The specialty store Octavia is carrying metallic dickies that offer similar versatility with a simple suit. Available in mock turtleneck style, surplice wrap and ascot, they come in gold, silver and a gold and silver print and are priced around $45.
Maribou boas and cuffs are another way to add instant pizazz to last year's boring black, at the very affordable price of $35. Available in outrageous shades such as orange or purple, as well as black, the cuffs can be added to the sleeves of a little black dress or brighten up a black tunic and leggings.
The necklaces available this season are so distinctive that they can also do much to update an old favorite dress and ease the transition from day into evening dressing.
"This year is the year of the big necklace, as opposed to dainty necklaces you might have worn before or nothing at all," says Trisha Justice, accessories buyer for Octavia. "Many are big, chunky crystals, worn close to the neck so that you can wear them with almost any neckline, from V-neck to turtleneck."
Last year's long Chanel chains are still a good choice for festive occasions, says Ms. Justice. "You just need to add on. If you had the chain last year, this year add four more and a thick gold chain with black leather woven through it."
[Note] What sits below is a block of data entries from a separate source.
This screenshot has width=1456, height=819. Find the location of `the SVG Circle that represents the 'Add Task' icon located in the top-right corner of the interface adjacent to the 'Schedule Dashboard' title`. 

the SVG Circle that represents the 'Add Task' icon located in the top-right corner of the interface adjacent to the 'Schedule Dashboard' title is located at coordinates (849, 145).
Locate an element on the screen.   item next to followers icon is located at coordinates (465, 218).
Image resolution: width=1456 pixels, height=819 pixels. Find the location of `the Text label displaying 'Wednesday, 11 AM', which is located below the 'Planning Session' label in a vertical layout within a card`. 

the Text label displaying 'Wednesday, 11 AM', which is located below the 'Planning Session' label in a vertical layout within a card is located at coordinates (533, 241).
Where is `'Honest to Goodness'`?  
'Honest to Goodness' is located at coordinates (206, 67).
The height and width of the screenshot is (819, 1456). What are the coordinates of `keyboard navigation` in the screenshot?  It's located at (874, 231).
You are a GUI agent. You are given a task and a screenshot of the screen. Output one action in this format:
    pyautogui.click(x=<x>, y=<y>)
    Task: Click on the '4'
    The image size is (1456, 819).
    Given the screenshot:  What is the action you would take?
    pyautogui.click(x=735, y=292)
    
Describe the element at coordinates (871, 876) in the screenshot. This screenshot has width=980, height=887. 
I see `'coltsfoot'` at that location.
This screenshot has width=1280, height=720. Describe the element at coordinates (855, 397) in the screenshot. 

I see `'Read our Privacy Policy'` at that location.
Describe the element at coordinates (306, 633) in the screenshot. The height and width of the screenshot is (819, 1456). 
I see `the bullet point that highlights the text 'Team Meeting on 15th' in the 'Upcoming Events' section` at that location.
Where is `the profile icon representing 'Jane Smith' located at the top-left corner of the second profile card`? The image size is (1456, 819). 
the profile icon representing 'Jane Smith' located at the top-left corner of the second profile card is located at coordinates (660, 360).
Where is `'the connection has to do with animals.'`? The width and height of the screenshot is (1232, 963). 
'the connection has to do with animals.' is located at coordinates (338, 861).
Depending on the outfit, earrings may take a back seat this year. Generally, says Ms. Justice, "they're a lot simpler and smaller. Instead of five drops, maybe you'd wear two or three, and if you have a big necklace, one drop is plenty."
At Rococo, Ms. Scherr says demand for dramatic long earrings continues with new interest in button earrings, but still of great size.
While these work well with some of the simpler, unembellished outfits, Ms. Scherr cautions that, "with all the glitz going on, you have to be real careful what you put with it."